In fact, researchers found that people in her area had three to four agricultural chemicals in their blood, including one chemical, endosulfan, which is banned in over 80 countries. The researchers also found that 33 percent of the residents were struck with cancer. In other previous German findings, Monsanto’s Roundup was present in all urine samples tested at an amount of 5 to 20-fold the established limit for drinking water, showing how prevalent these chemicals really are.

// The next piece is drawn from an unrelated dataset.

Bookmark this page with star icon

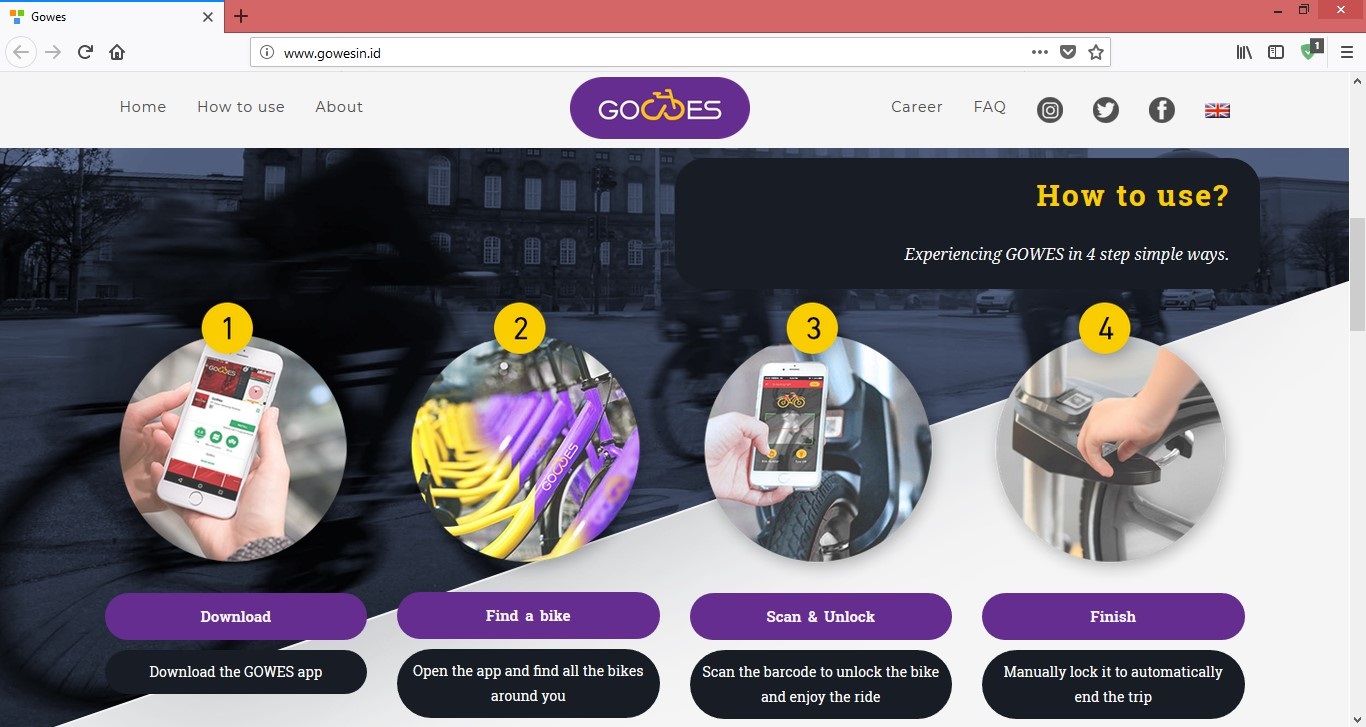[x=1096, y=52]
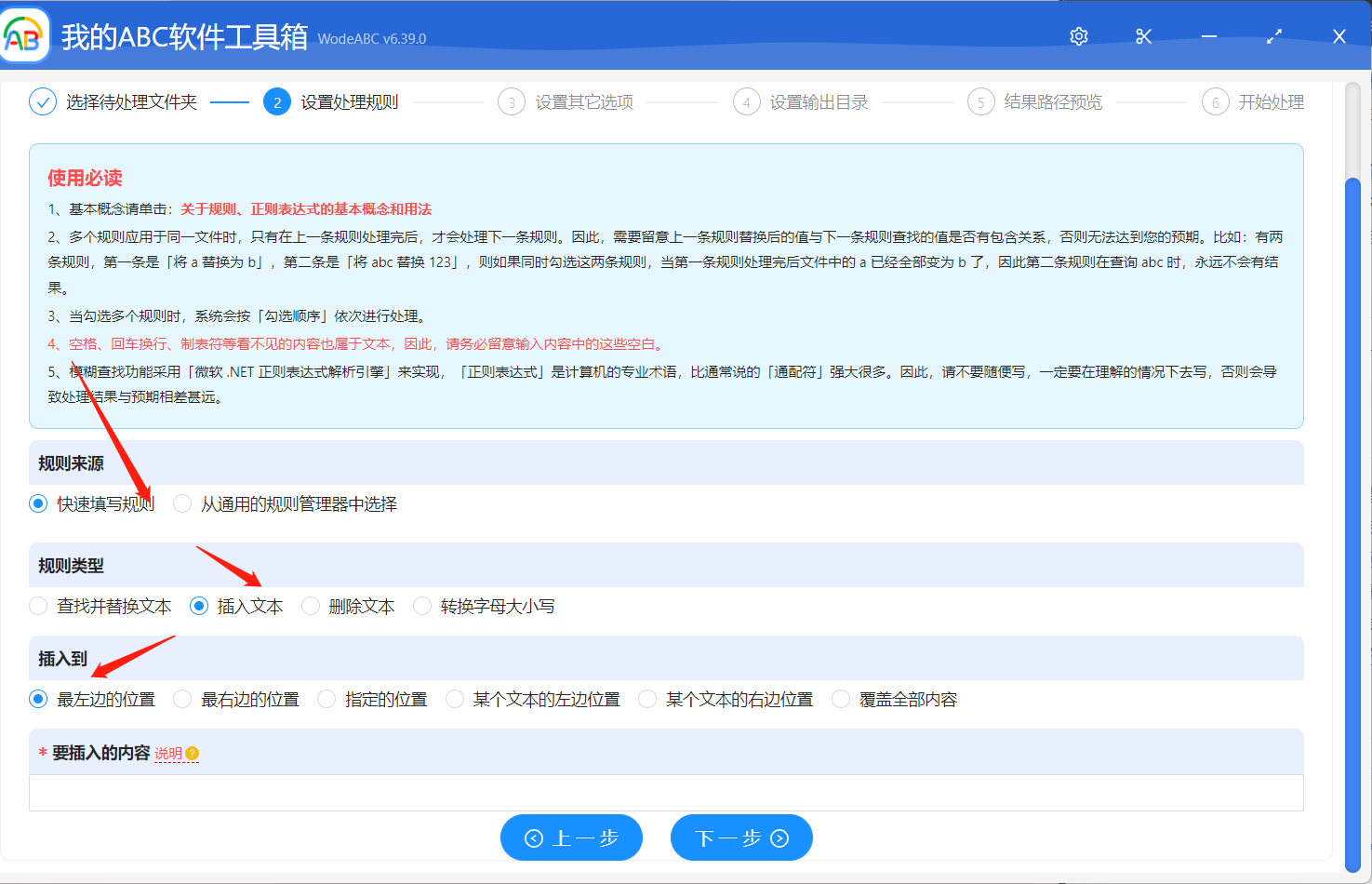Image resolution: width=1372 pixels, height=884 pixels.
Task: Choose the 删除文本 rule type
Action: [x=310, y=606]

In retaliation to Monsanto and their highly used chemical creations, Gatica worked to create an international movement against Monsanto with other activists. A few years ago, after co-founding a group called Mothers of Ituzaingó, she and her group initiated the first epidemiological study of the area which found high rates of neurological and respiratory disease, birth defects, infant mortality, and cancer rates more than 40 times the national average. She then continued to find researchers to study the links between pesticides, herbicides, and health problems, while engaging in protests voicing concerns over the issues.
“We blockaded the spraying machines. We would get into the fields to block them. We carried out protests at the Ministry of Agriculture and the Health Ministry. We took sick people to the ministry,” she said.
Over the course of a few years, mandatory buffer zones between aerial spraying and neighborhoods has been put in place thanks to the activist movement. In addition, Argentina’s Supreme Court decided that agrochemicals could not be sprayed near living areas.
However, while Gatica and other activists successfully created change, the process wasn’t necessarily easy. In fact, there were even direct threats.
“Somebody came inside my house with a weapon. I was told not to ‘screw around with the soybeans.’ I would get phone calls where I’d be told that I would only have two children the next day,” she said. “I had the police investigate this, but I was told that the file was secret,” she added after being questioned as to whether she ever found out who made the personal attacks.
Interestingly enough, previous research found that Monsanto’s best-selling herbicide Roundup exhibits direct toxicity to human cells, effectively killing them off even at low doses. The toxicity and negative impact on young children is even greater, and is most detrimental to infants or unborn babies. Although Gatica started alone and was even directly threatened, she rose above these complications and effectively ignited change – she will not be the last.